Re-directing Speaking of food, the other day I….
Closing Gosh, is that the time? Gotta run.
Then another teacher mentioned “collocations,” or clumps of words usually used together (I guess I’ll have to make do with it), and my brain started humming with activity. I managed to jot down these two-word responses or exclamations used in American English during my mini-brainstorm:
These phrases may not actually give you culture shock, but some of my students might be taken aback if I respond to their statements by exclaiming “Get out!” Offended, they might imagine that I mean “Leave the room!” when in reality the comment is shorthand for “Get outta town!” (or “Get outta here!”) which, most Americans would realize, means “I don’t believe it!
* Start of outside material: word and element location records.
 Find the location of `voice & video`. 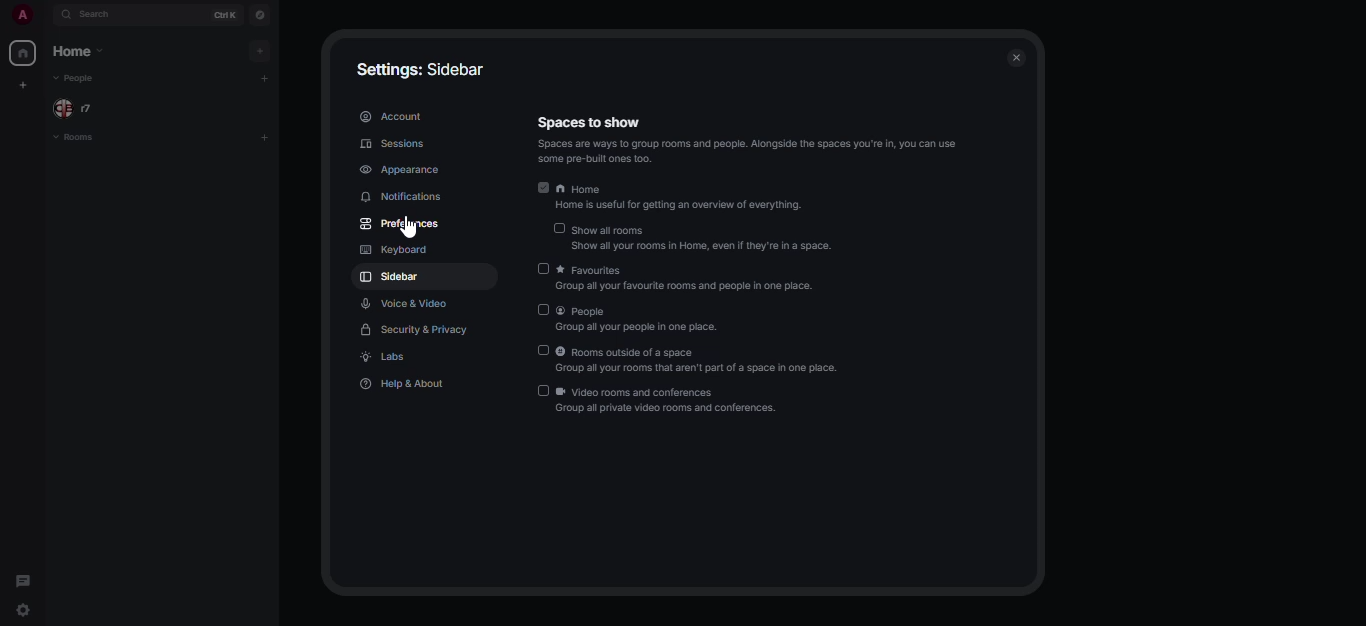

voice & video is located at coordinates (406, 304).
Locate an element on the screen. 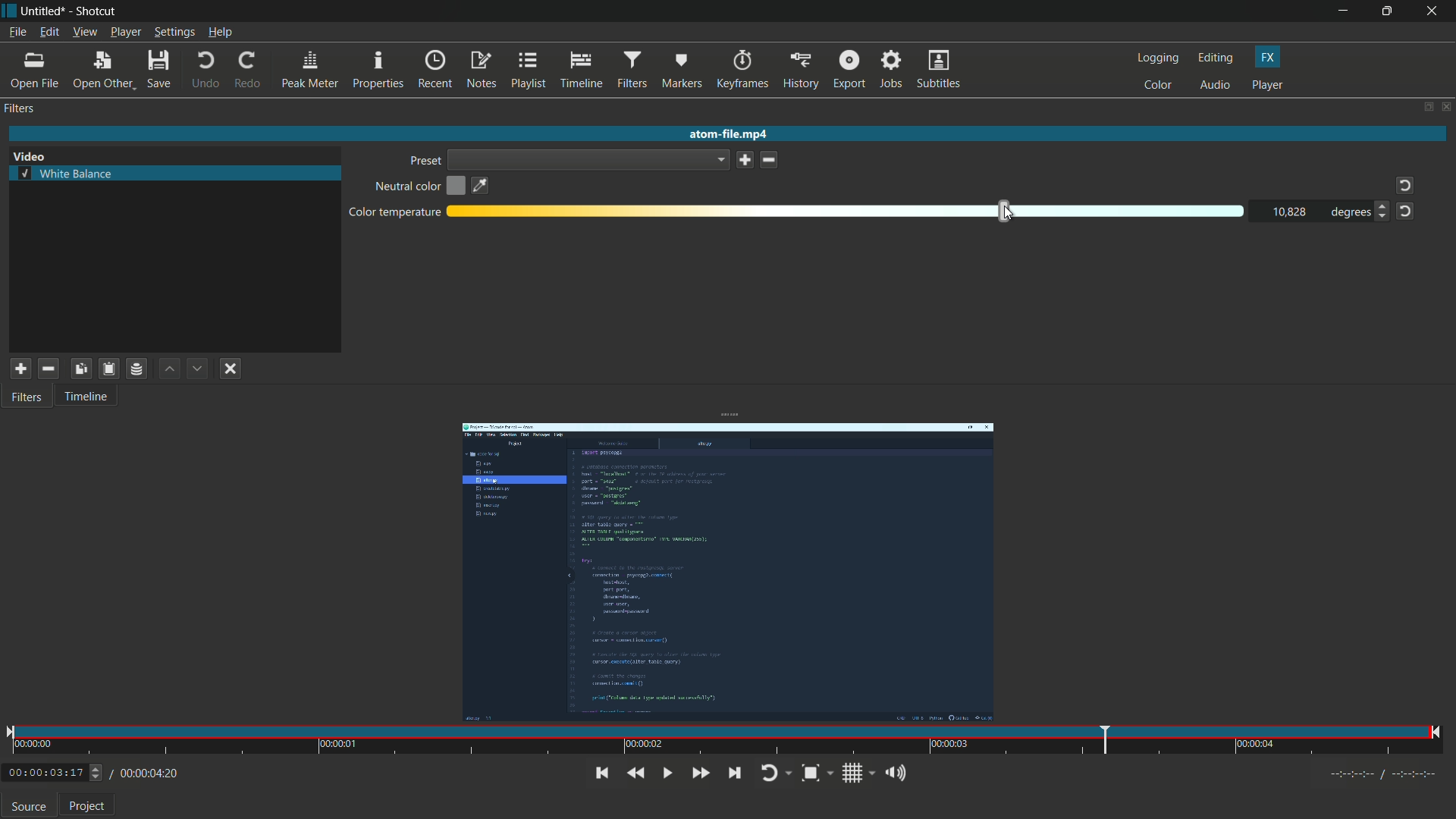 The height and width of the screenshot is (819, 1456). atom-fie.mp4(imported video name) is located at coordinates (725, 134).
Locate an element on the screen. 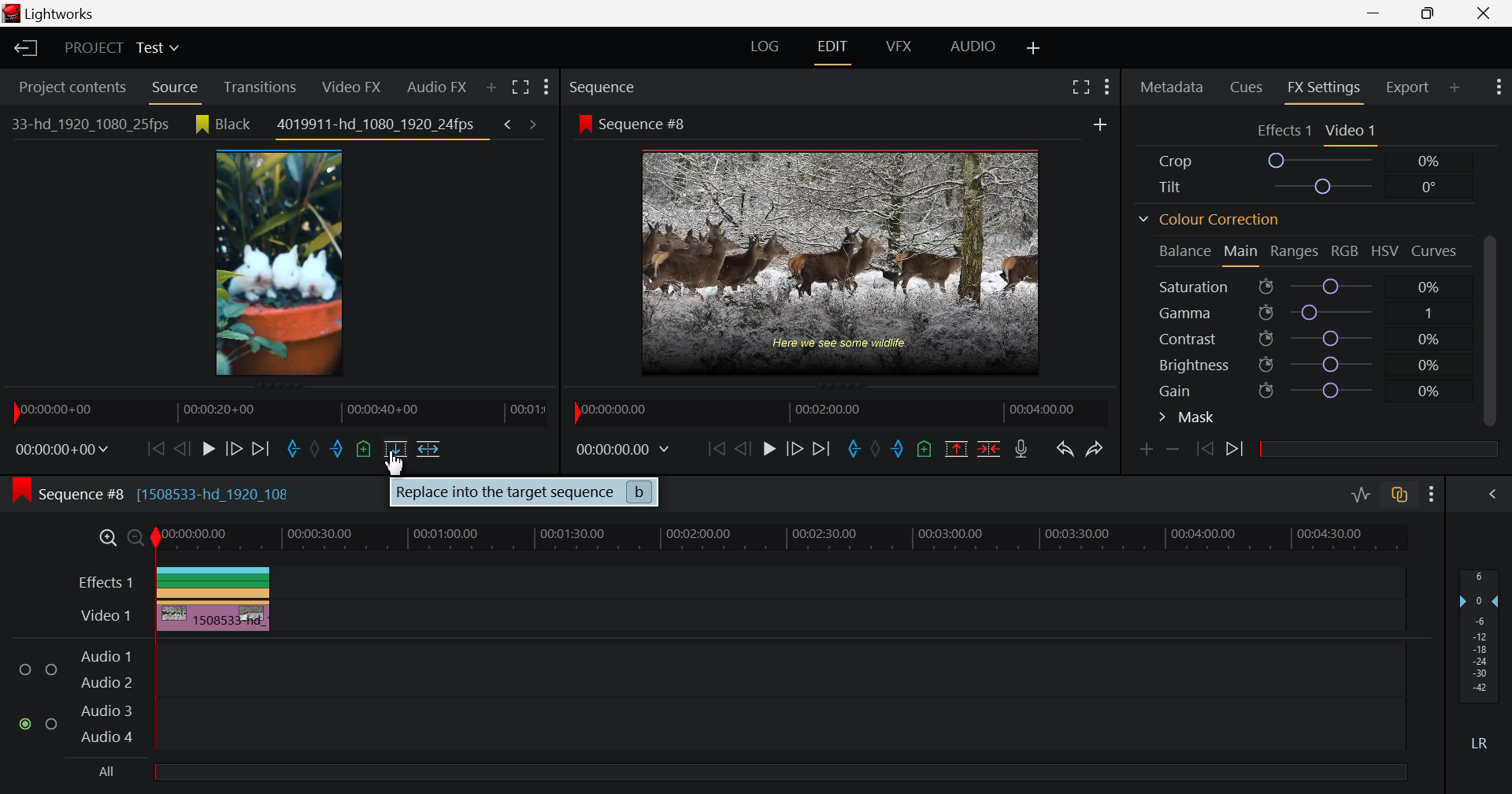  Ranges is located at coordinates (1297, 252).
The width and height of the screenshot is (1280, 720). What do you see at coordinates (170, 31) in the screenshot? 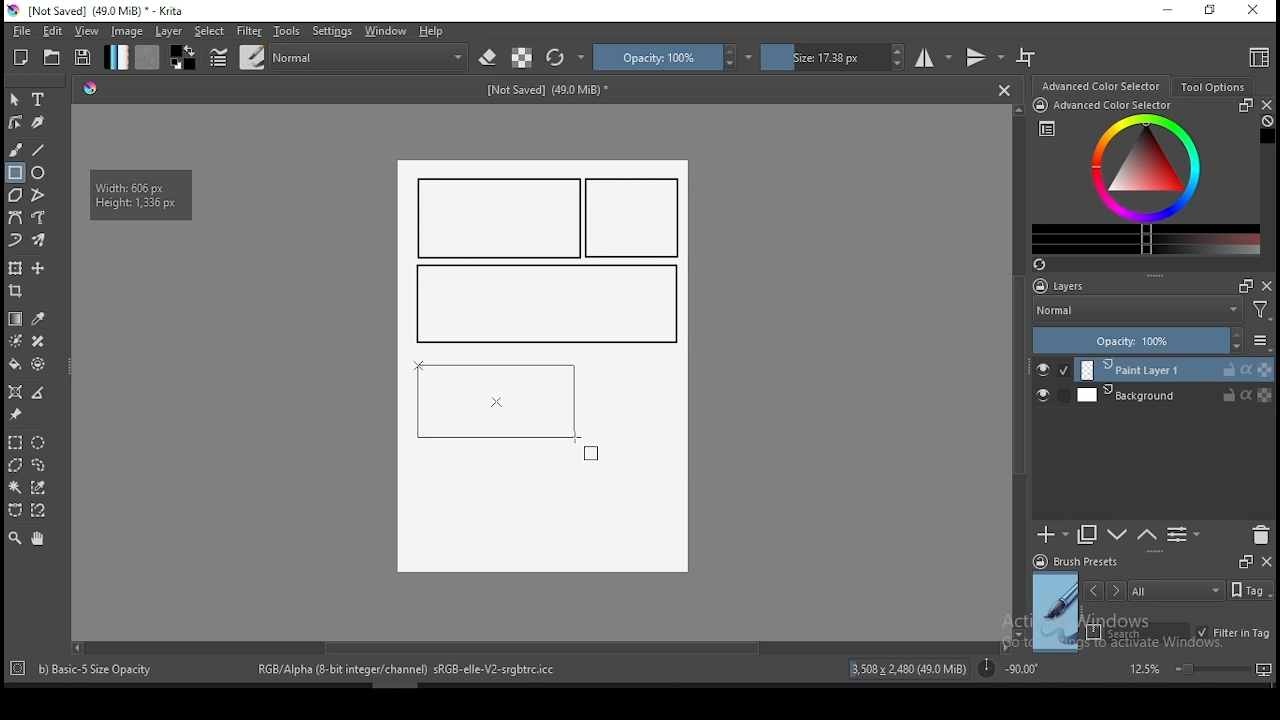
I see `layer` at bounding box center [170, 31].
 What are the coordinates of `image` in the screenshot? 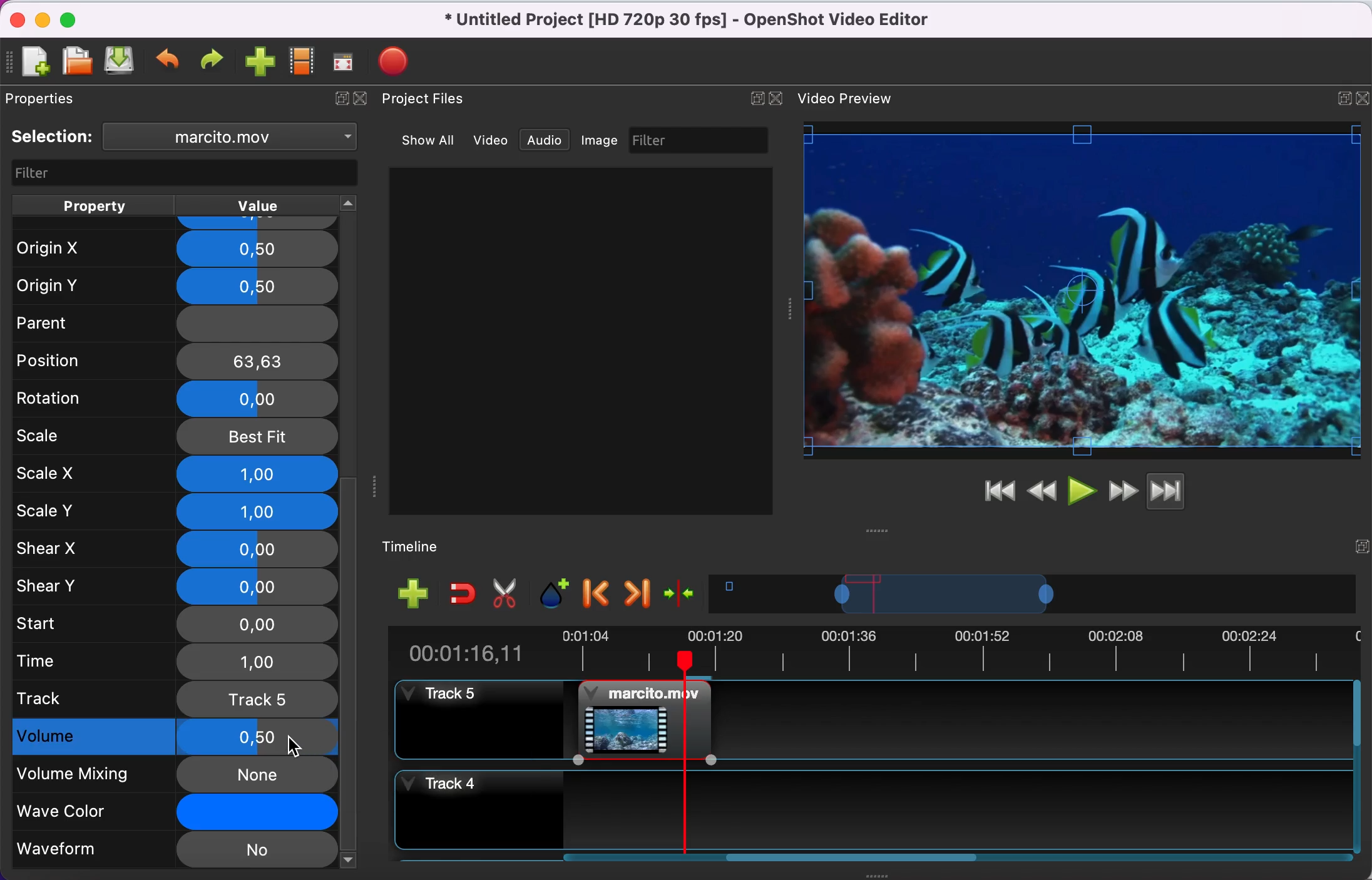 It's located at (604, 141).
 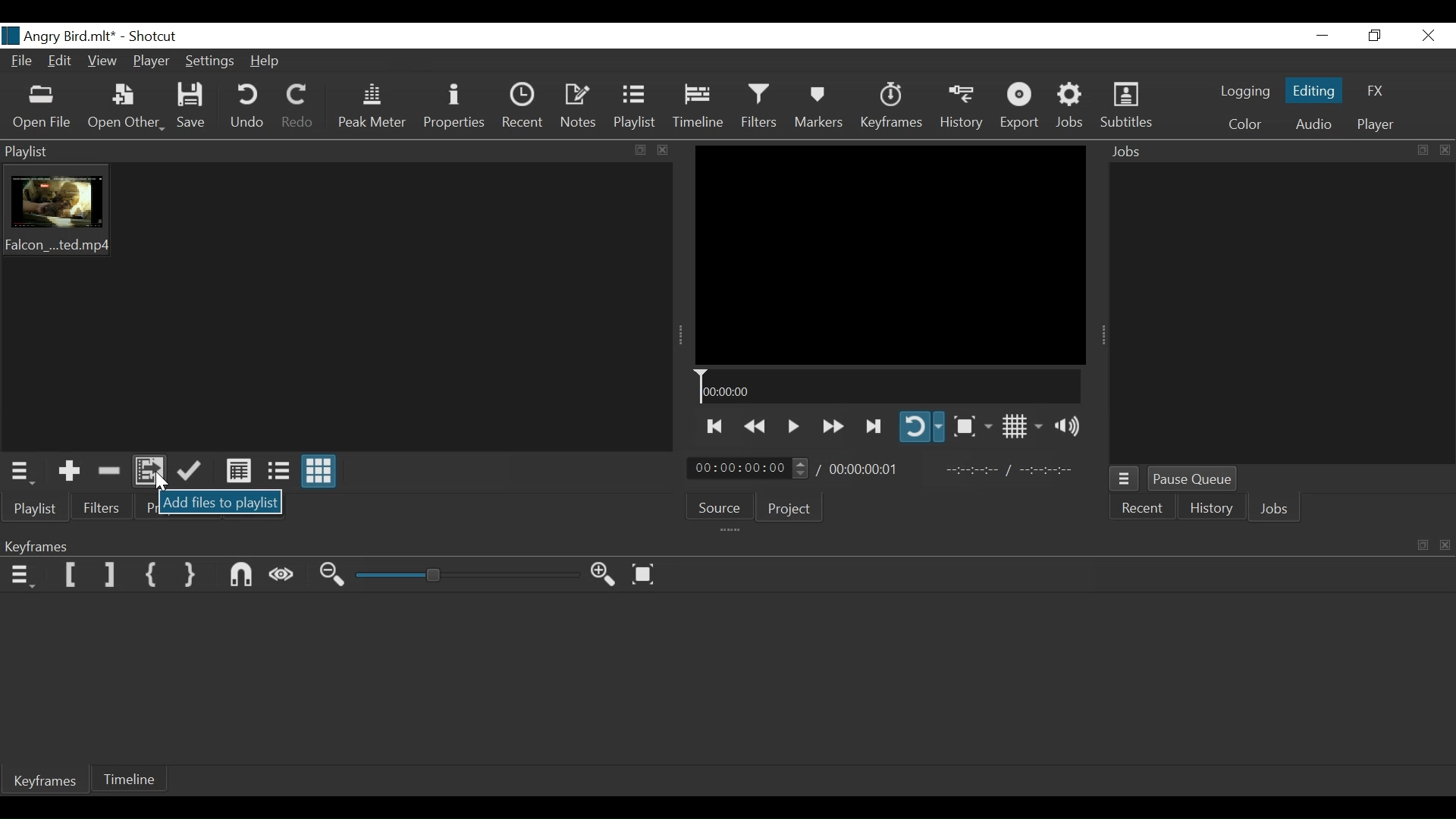 I want to click on Edit, so click(x=62, y=61).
Really?” As I recall, Elaine on Seinfeld accompanied this statement by forcefully pushing people backward, propelling them by her own disbelief.
The real culture shock, though, is the theme of my upcoming lecture for the university, highlighting my oh-so-unbelievable encounters with all things Chinese during the past two years. As a bonus, I will give a preview of the shocking culture of my “native” Los Angeles, should anyone choose to visit there. With luck, I’ll be able to incorporate some film clips, amusing illustrations, and other tricks to fill up one hour onstage. Oh, yes, one other Americanism for this evening: “Break a leg!”